In your copy, leave out the pictures; write out all the data exactly.

Stored data entries:
▬▬▬▬▬▬▬▬▬▬
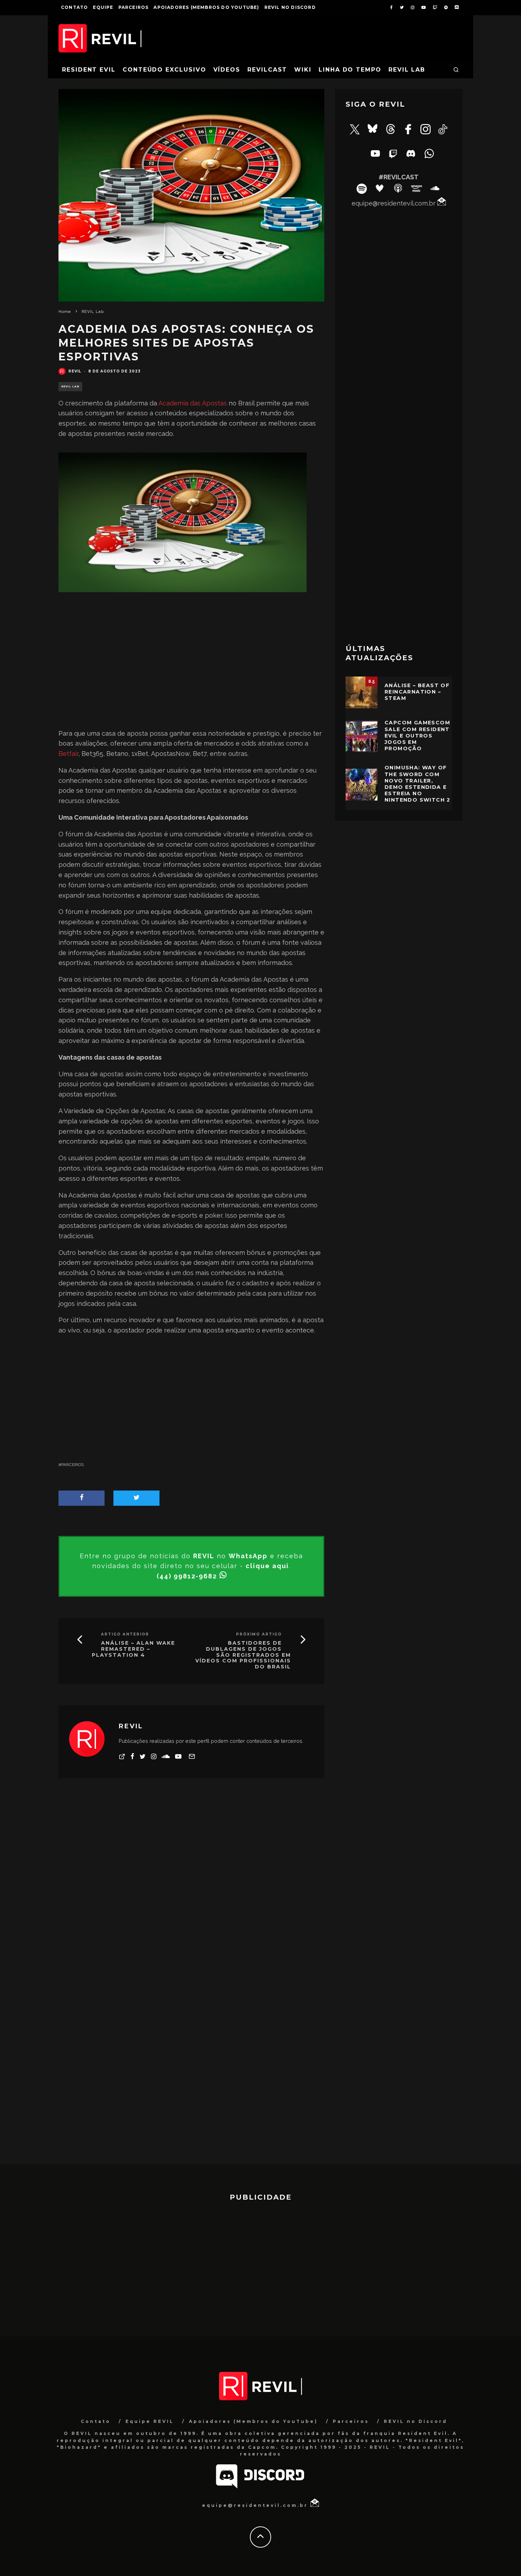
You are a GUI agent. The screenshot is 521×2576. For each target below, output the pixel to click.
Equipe (103, 7)
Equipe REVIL (149, 2421)
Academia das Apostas (192, 403)
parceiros (72, 1464)
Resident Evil (89, 69)
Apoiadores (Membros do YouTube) (206, 7)
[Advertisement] (191, 665)
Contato (74, 7)
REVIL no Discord (290, 7)
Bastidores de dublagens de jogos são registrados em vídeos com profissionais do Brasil (243, 1655)
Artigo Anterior (125, 1634)
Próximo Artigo (259, 1634)
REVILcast (267, 69)
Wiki (303, 69)
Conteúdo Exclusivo (164, 69)
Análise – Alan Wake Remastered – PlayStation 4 (133, 1649)
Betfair (68, 753)
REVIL (74, 371)
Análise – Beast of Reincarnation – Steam (417, 691)
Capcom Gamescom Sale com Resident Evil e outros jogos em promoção (417, 735)
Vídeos (227, 69)
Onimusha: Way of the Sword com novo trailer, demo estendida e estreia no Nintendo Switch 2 (417, 783)
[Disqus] (191, 1888)
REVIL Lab (406, 69)
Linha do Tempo (350, 69)
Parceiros (133, 7)
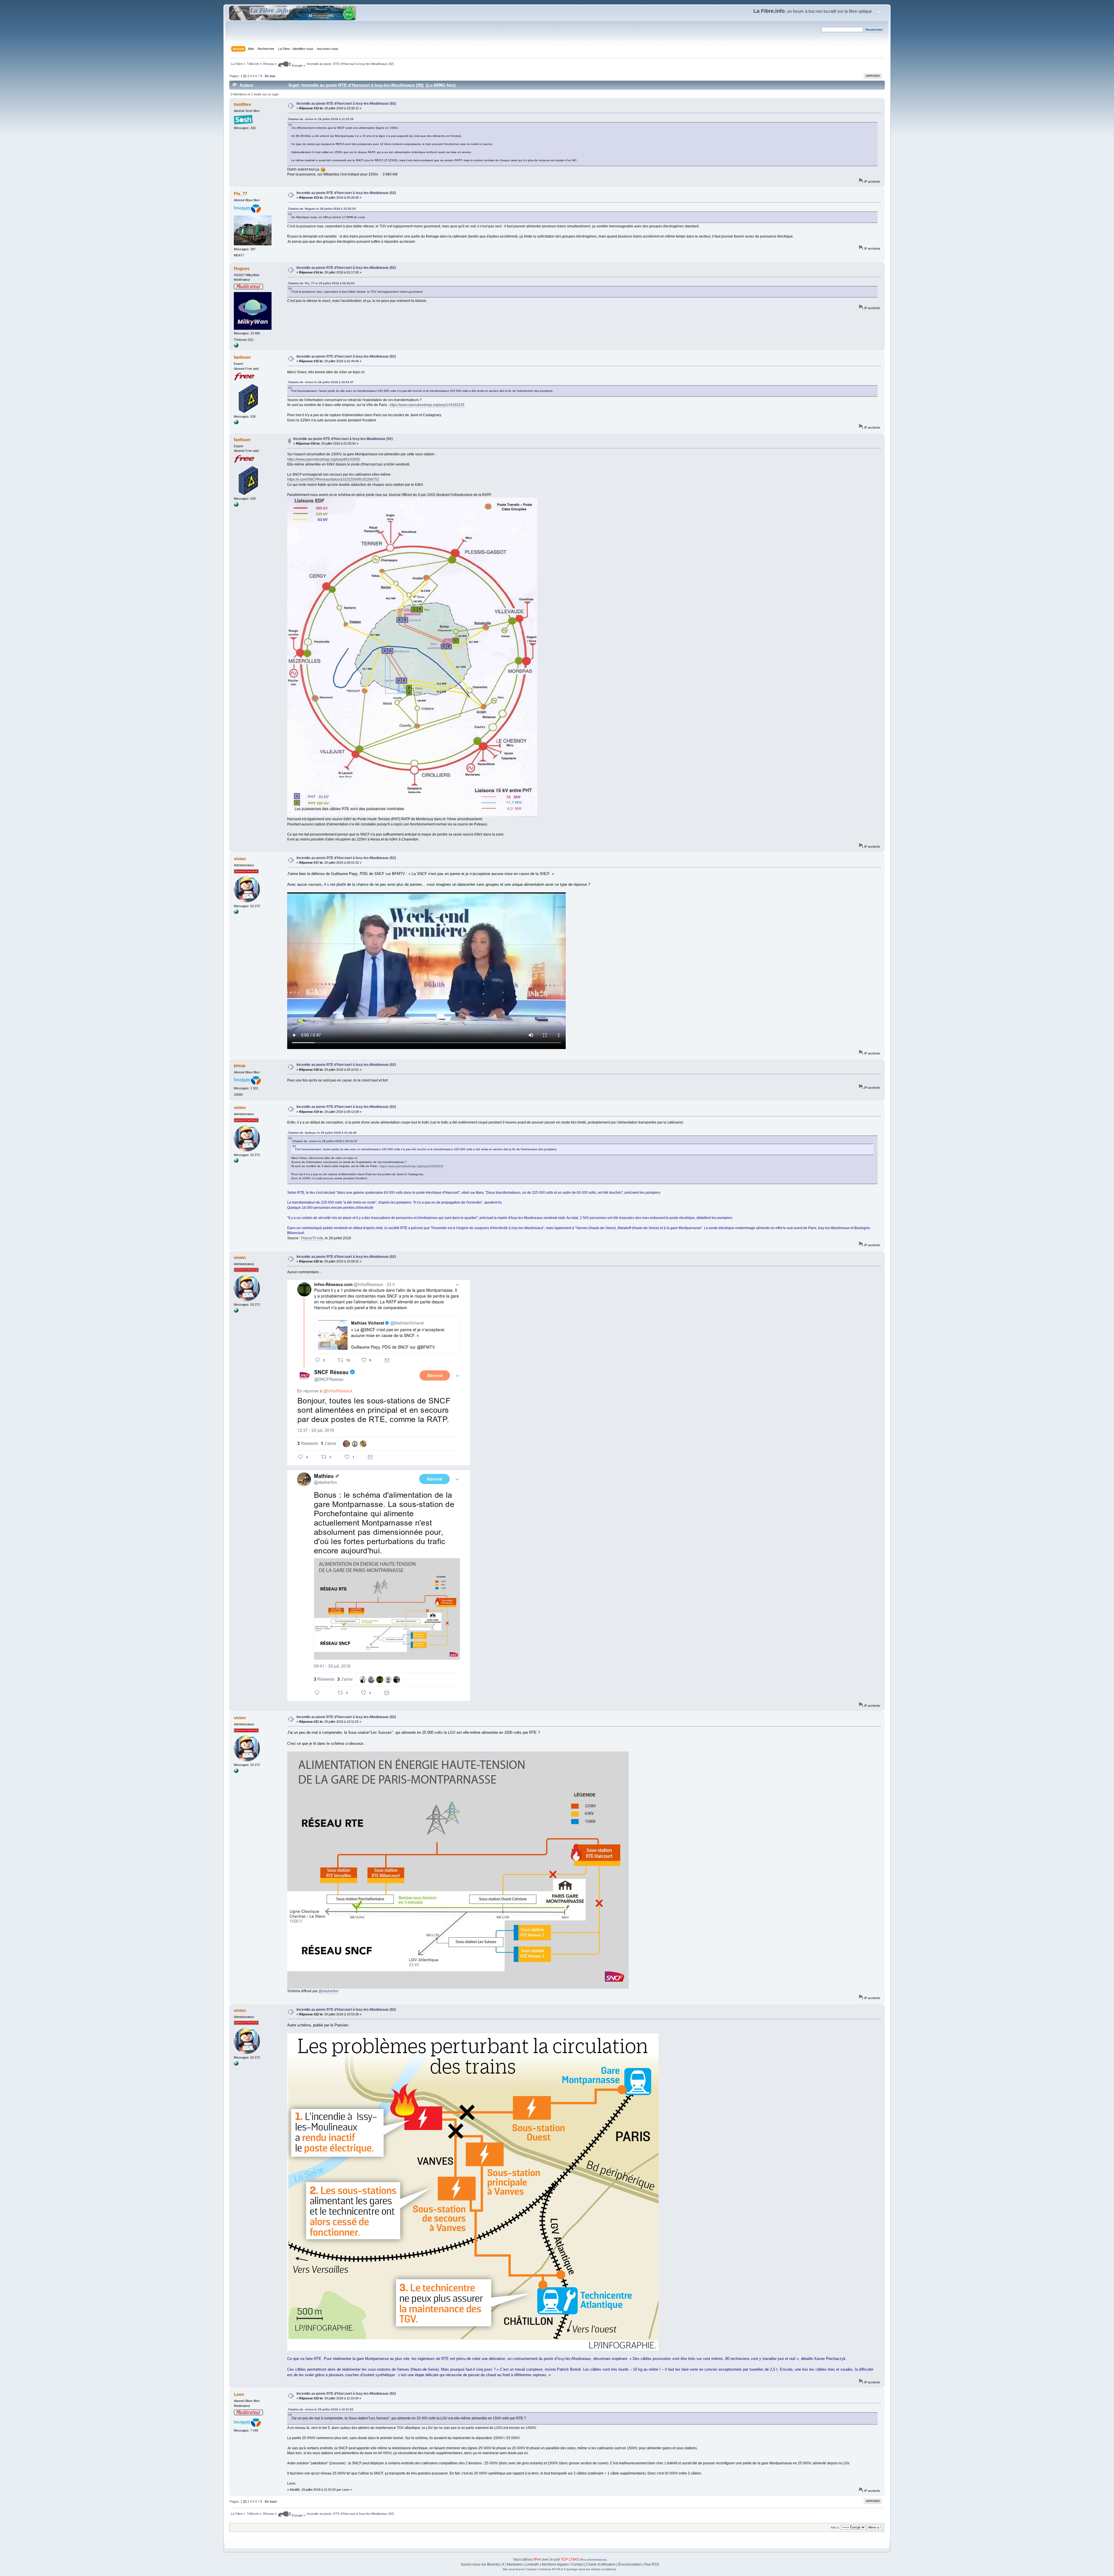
▬▬▬▬▬▬▬▬▬▬
**Solution to the problem:**
You are a GUI agent. The screenshot is 521×2576. For each target below, output the pixel to click.
Equipe (103, 7)
Equipe REVIL (149, 2421)
Academia das Apostas (192, 403)
parceiros (72, 1464)
Resident Evil (89, 69)
Apoiadores (Membros do YouTube) (206, 7)
[Advertisement] (191, 665)
Contato (74, 7)
REVIL no Discord (290, 7)
Bastidores de dublagens de jogos são registrados em vídeos com profissionais do Brasil (243, 1655)
Artigo Anterior (125, 1634)
Próximo Artigo (259, 1634)
REVILcast (267, 69)
Wiki (303, 69)
Conteúdo Exclusivo (164, 69)
Análise – Alan Wake Remastered – PlayStation 4 (133, 1649)
Betfair (68, 753)
REVIL (74, 371)
Análise – Beast of Reincarnation – Steam (417, 691)
Capcom Gamescom Sale com Resident Evil e outros jogos em promoção (417, 735)
Vídeos (227, 69)
Onimusha: Way of the Sword com novo trailer, demo estendida e estreia no Nintendo Switch 2 (417, 783)
[Disqus] (191, 1888)
REVIL Lab (406, 69)
Linha do Tempo (350, 69)
Parceiros (133, 7)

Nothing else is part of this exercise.